*Source document*
-- -- --

Tuesday, July 26, 2005

Potential Conflict Problem for Bankruptcy Law Firm

eToys Inc. was one of the many dot.com companies that flamed out once business reality set in, and it filed for bankruptcy in 2001 in Delaware.  Well-known bankruptcy attorney Paul Traub (of Traub, Bonacquist & Fox in New York) recommended to the Delaware Bankruptcy Court that Barry Gold be appointed CEO to oversee the liquidation of the company.  Traub represented eToys creditors in the bankruptcy. Unfortunately, what was not disclosed at the time is that just a short time before that recommendation, Traub and Gold formed a company, Asset Disposition Associates, a liquidation company.  Although their company did not have any dealings with the eToys bankruptcy, the business relationship is something that would usually be disclosed to the bankruptcy court.  An article in the Wall Street Journal (here) discusses the case, including a motion by the bankruptcy trustee seeking the return of $750,000 in fees paid to Traub's firm for its work on behalf of creditors.

-- -- --

*Recorded data*
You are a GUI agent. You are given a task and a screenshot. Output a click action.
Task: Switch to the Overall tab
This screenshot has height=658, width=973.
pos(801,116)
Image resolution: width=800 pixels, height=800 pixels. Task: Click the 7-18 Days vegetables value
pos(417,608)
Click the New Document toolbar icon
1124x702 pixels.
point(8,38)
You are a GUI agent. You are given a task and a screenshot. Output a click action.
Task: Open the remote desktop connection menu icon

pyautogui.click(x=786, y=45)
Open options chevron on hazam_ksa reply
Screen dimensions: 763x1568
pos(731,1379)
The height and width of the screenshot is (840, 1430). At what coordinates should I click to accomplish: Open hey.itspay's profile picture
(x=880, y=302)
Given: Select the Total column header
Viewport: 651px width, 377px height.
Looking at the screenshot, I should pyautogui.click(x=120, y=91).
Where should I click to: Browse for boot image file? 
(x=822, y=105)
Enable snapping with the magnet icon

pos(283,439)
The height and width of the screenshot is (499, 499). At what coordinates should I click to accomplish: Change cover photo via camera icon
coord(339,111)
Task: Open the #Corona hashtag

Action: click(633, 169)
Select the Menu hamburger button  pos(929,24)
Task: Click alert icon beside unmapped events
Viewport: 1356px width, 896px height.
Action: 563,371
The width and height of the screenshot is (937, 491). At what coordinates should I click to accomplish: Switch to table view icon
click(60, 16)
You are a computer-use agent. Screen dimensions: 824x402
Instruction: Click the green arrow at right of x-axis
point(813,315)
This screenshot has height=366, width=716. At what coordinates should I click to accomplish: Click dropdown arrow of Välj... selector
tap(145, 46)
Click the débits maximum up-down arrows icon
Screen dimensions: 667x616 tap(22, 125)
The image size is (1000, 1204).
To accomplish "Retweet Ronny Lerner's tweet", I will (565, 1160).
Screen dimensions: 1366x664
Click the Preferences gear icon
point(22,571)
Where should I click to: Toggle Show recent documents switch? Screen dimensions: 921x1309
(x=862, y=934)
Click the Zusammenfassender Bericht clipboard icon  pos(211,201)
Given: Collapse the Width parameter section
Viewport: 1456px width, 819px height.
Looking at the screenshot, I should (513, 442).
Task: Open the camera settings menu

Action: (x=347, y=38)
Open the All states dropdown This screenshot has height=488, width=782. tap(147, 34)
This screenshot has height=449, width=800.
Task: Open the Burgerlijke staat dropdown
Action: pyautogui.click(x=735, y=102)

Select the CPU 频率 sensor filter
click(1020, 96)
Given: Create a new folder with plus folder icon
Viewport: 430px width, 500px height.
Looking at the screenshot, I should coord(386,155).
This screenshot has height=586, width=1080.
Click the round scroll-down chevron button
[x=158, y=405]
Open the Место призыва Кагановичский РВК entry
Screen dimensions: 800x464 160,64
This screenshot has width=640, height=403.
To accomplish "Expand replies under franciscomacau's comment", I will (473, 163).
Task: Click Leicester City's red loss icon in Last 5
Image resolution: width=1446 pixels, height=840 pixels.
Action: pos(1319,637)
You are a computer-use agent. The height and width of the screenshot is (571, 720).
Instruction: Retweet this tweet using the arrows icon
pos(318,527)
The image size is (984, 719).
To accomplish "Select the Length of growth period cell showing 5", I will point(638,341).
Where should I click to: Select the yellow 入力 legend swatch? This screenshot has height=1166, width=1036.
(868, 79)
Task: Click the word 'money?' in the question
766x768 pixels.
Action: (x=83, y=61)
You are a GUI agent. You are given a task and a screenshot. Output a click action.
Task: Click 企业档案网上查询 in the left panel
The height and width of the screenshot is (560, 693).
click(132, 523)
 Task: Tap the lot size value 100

-- -- --

*Requirement A*
In two sentences, summarize the post about the eToys bankruptcy conflict.
*Requirement B*
Pick up the post about the eToys bankruptcy conflict after its last sentence and keep writing.

*Result A*
After eToys filed for bankruptcy in Delaware in 2001, creditors' attorney Paul Traub recommended to the court that Barry Gold be appointed CEO to oversee the liquidation, without disclosing that the two had shortly before formed a liquidation company, Asset Disposition Associates. That company had no dealings with the eToys bankruptcy, but such a business relationship would usually be disclosed to the court, and the bankruptcy trustee has moved to recover $750,000 in fees paid to Traub's firm for its work on behalf of creditors.

*Result B*
The article also notes that the "Three Amigos" of investigations -- the SEC, DoJ, and NY Attorney General's Office (i.e. Eliot Spitzer) -- have been in touch with individuals involved in the bankruptcy.  While bankruptcy is usually a world of its own, bankruptcy fraud cases against lawyers for failure to disclose conflicts of interest have been brought.  Among the most well-known, especially to the New York bar, is the prosecution and conviction of John Gellene (then of Milbank Tweed), who failed to disclose his representation of a creditor of a bankrupt company (182 F.3d 578 (7th Cir. 1999).  Unlike other types of fraud, in which the government usually must prove a gain to the defendant and some loss by the victim, in bankruptcy fraud cases the harm can be to the court and the bankruptcy process from a failure to disclose, without the need to prove any monetary harm.  For those interested in the Gellene case, an outstanding book that uses the prosecution as a starting point for a discussion of conflicts in the world of corporate law and finance is Eat What You Kill: The Fall of a Wall Street Lawyer by Prof. Milton Regan at Georgetown University Law Center. (ph)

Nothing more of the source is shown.